Важно понимать, что синкретизм власти был закреплен не только формально-правовым образом, но и неформально - в общественном сознании. По этому поводу в России действительно возникло согласие: фигура царя воспринималась как священная и непогрешимая. Однако сам русский царь являлся полновластным самодержцем, а не "полным самодуром". Ограничительная рамка его действий понятна из знаменитой аксаковской формулы: "Народу - сила мнения, Царю - сила власти". Тем самым верховная власть одновременно являлась и объектом, причем весьма чувствительным к народному мнению.

Действие этого механизма можно понять на современном примере. Путин является всенародно избранным президентом, чья легитимность не просто поддерживается высочайшим рейтингом. По словам Земляного, "Президент санкционировал существование такого народа, который обеспечивает ему его рейтинг". Но не безликое "население" дало Президенту рейтинг в 72 процента - Путин является сегодня "президентом для русских". (Недаром перед избранием на свой пост Путин впервые публично обратился к русским в своем предвыборном Письме.) Социологический факт состоит в том, что именно русские, составляющие теперь 71,7% от всего "населения", могут обеспечить Президенту столь высокий рейтинг, другого такого народа просто нет. Это прежде всего жители малых городов - "слобожане": жители путинского посада и обитатели путинской слободы. Из "чувства меры" Президент может выступить с порицанием лозунга "Россия для русских". Но поддержка лозунга "Россия для нерусских" будет для него фатальной.

Другое дело, что в стране до сих пор отсутствует инфраструктура для агрегирования и распространения "народного мнения". Как показали выборы, наиболее эффективными (и единственными!) инструментами власти являлись бюрократическая вертикаль и масс-медиа. Существующая сегодня в медиа-среде "фабрика по производству мнений" практически полностью связана с обанкротившимся либеральным крылом. Об этом свидетельствует затянувшийся в СМИ плач по поражению "правых" и трогательная забота по трудоустройству "правых", как блудных, но родных детей власти. Поэтому первоочередной задачей является формирование нового политического словаря, способного адекватно описать ситуацию вне "мертвого языка" с его фантомной "лево-правой" топологией.

▶ _СОБРАННЫЕ ДАННЫЕ_
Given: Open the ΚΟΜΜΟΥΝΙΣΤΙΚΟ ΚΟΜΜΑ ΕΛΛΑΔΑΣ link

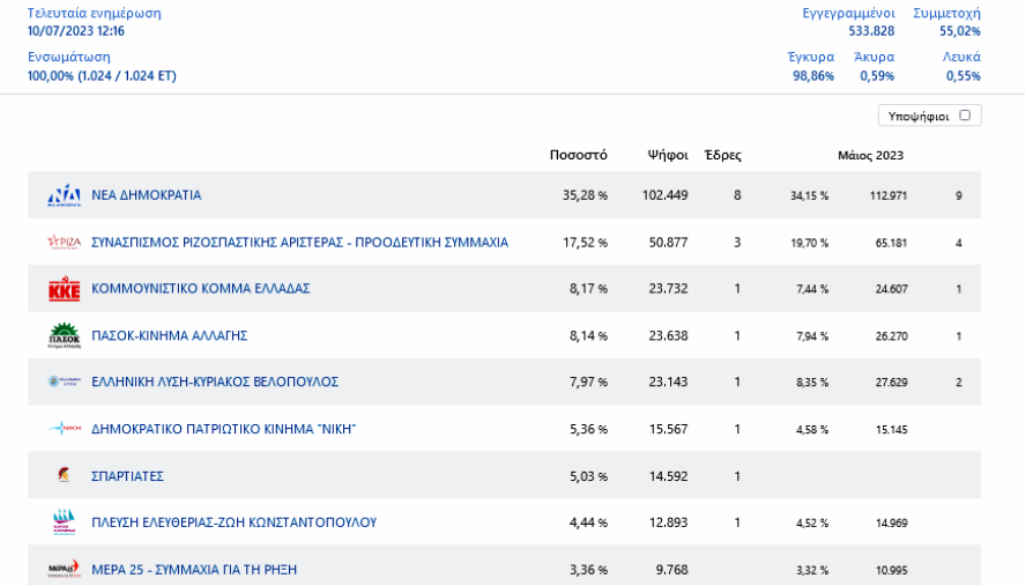Looking at the screenshot, I should (x=201, y=289).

▶ _ЗАДАНИЕ И ТРЕБОВАНИЯ_
Какую долю от всего «населения» теперь составляют русские, согласно фрагменту текста?

▶ _ОТВЕТ НА ЗАДАНИЕ_
Русские составляют 71,7% от всего «населения».